Kirill Alekseenko was born in Vyborg, near Russia's border with Finland, but moved to St. Petersburg with his family at the age of 8. By that time he'd already been introduced to chess and went on to pick up a haul of junior trophies, including gold in the European U10 and U16 Championships and the World U14 Championship. He had three Grandmaster norms by 2012, but needed another 2.5 years to bring his rating up to the necessary 2500 to earn the title.
That slow progress continued afterwards, and although Kirill remarkably won the Chigorin Memorial in 2015, 2016 and 2017 it was only during victory in the 2017/2018 Rilton Cup that he finally crossed 2600, at the age of 20. He went on to study at the St. Petersburg Polytechnic University and continued to maintain a low profile, until 2019 became another breakthrough year.
Kirill has been coached by Peter Svidler's former coach Andrey Lukin, and for the GRENKE Chess Classic in 2019 Kirill worked as a second for Peter.

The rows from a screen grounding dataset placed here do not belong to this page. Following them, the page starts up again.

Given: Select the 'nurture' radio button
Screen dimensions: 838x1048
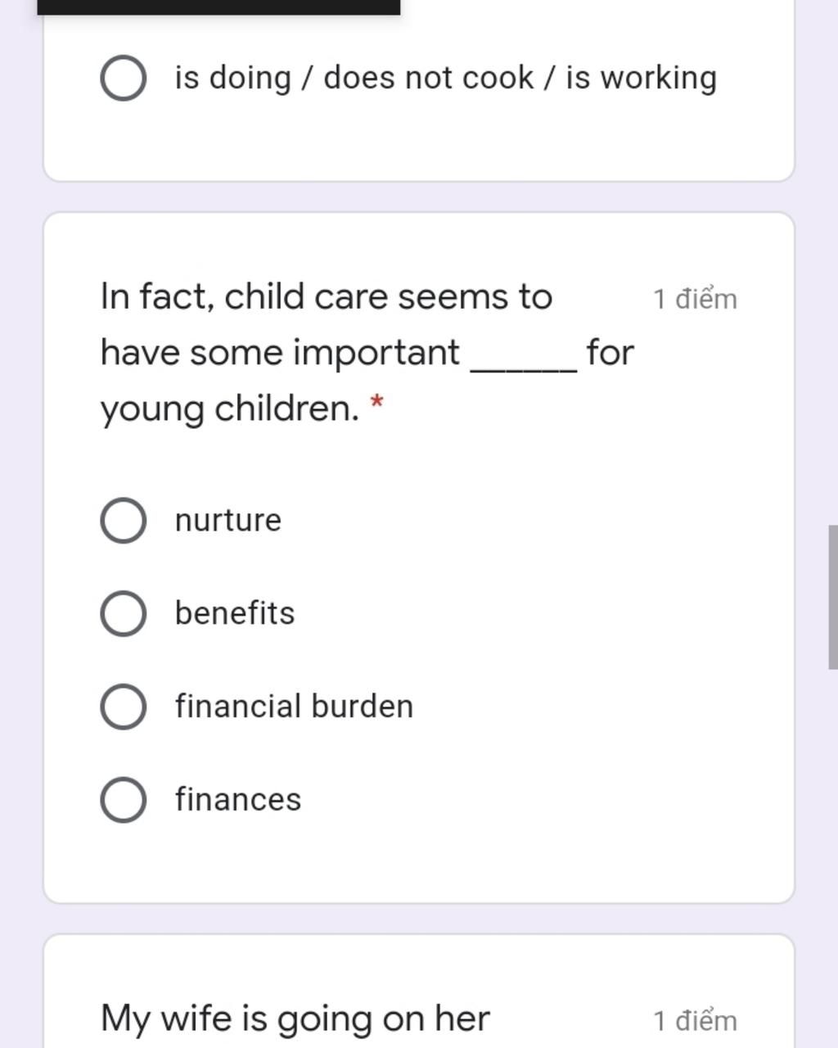Looking at the screenshot, I should pyautogui.click(x=124, y=520).
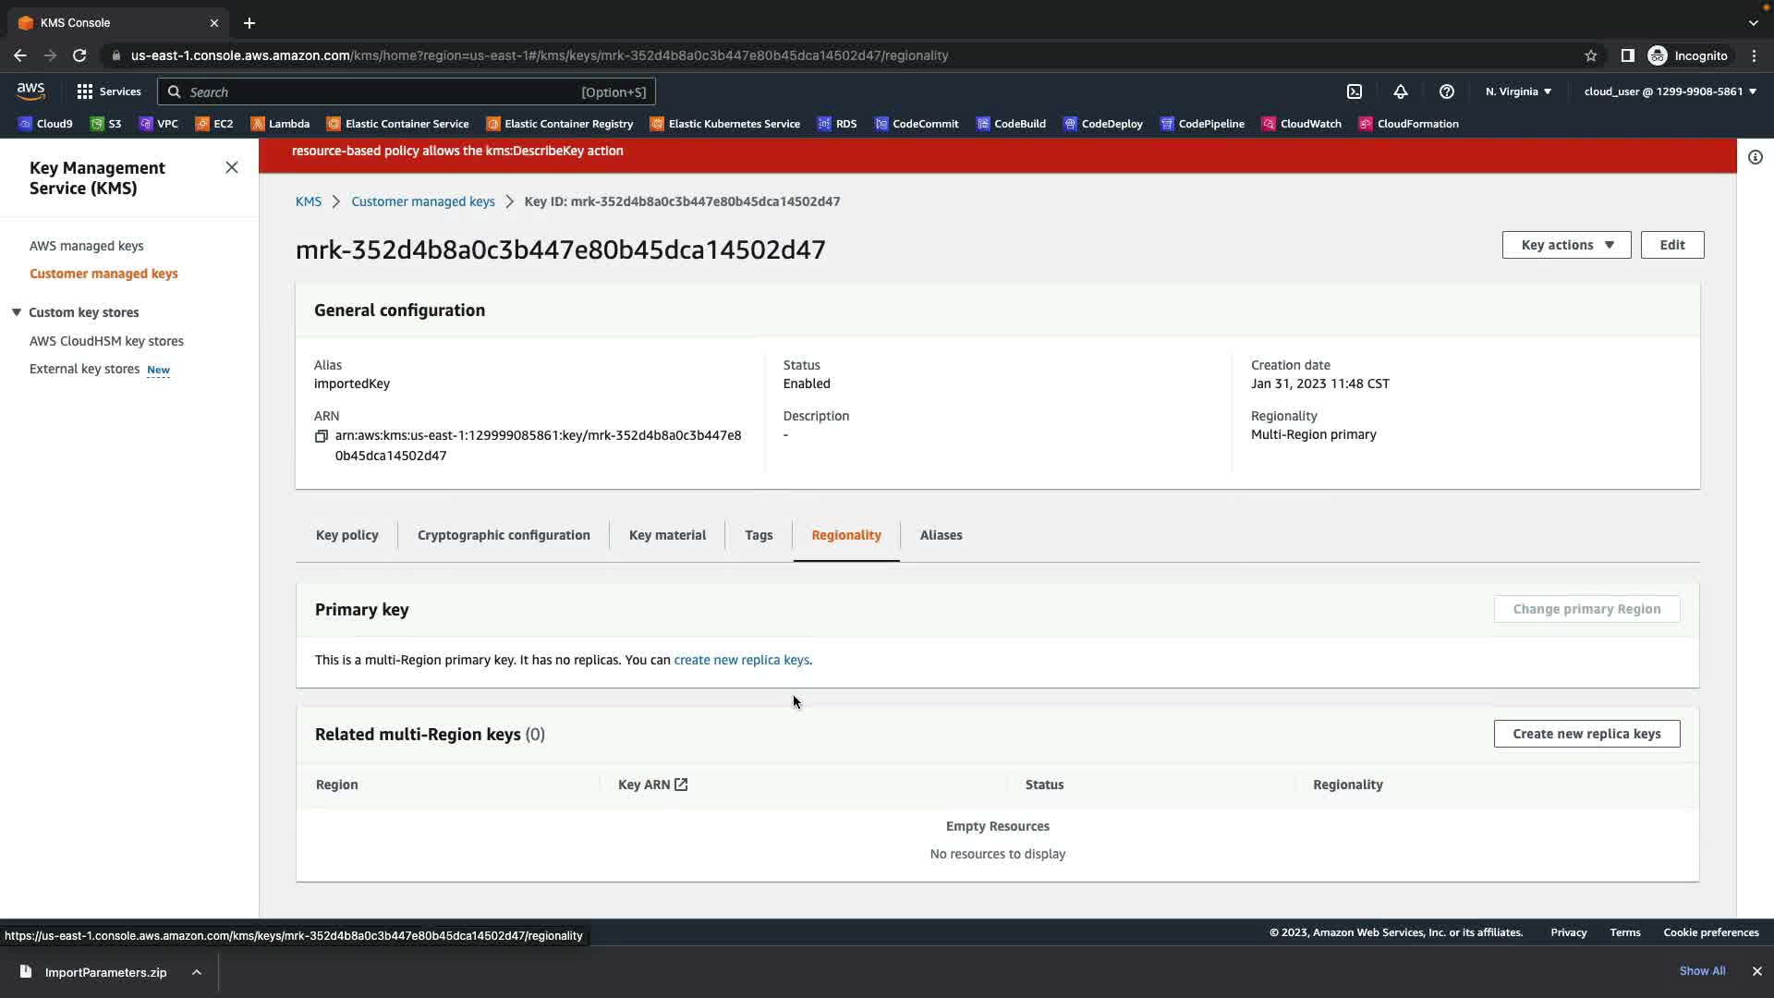Switch to the Key material tab

point(667,535)
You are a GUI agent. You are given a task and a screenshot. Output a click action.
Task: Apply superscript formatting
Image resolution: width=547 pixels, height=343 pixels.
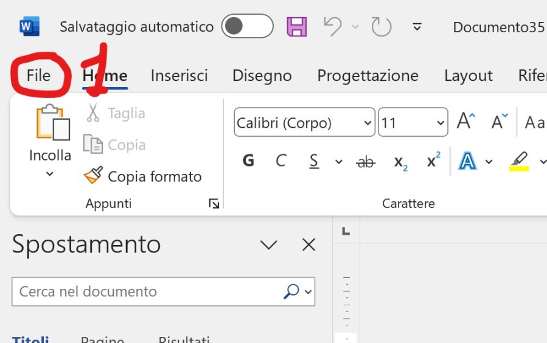click(x=433, y=161)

Later that year he went on to enter the World Cup as a wild card but reach Round 4, where he came close to knocking out top seed Ding Liren. Then at the Grand Swiss on the Isle of Man Kirill finished 3rd and crossed 2700 for the first time.
Although Wang Hao took the automatic Candidates Tournament qualification spot, Kirill, as the runner-up (Fabiano Caruana didn't count as he already had a spot), became eligible for the wild card spot selected by the organisers in Yekaterinburg. In fact he was the only Russian player eligible and therefore he was granted the place, despite a late appeal by Maxime Vachier-Lagrave's manager. Kirill himself later came out in favour of abolishing wild cards.
Kirill also found time to win gold with the Russian team in the 2019 European Team Championship, but the 2020 Candidates Tournament will be by far his biggest challenge yet.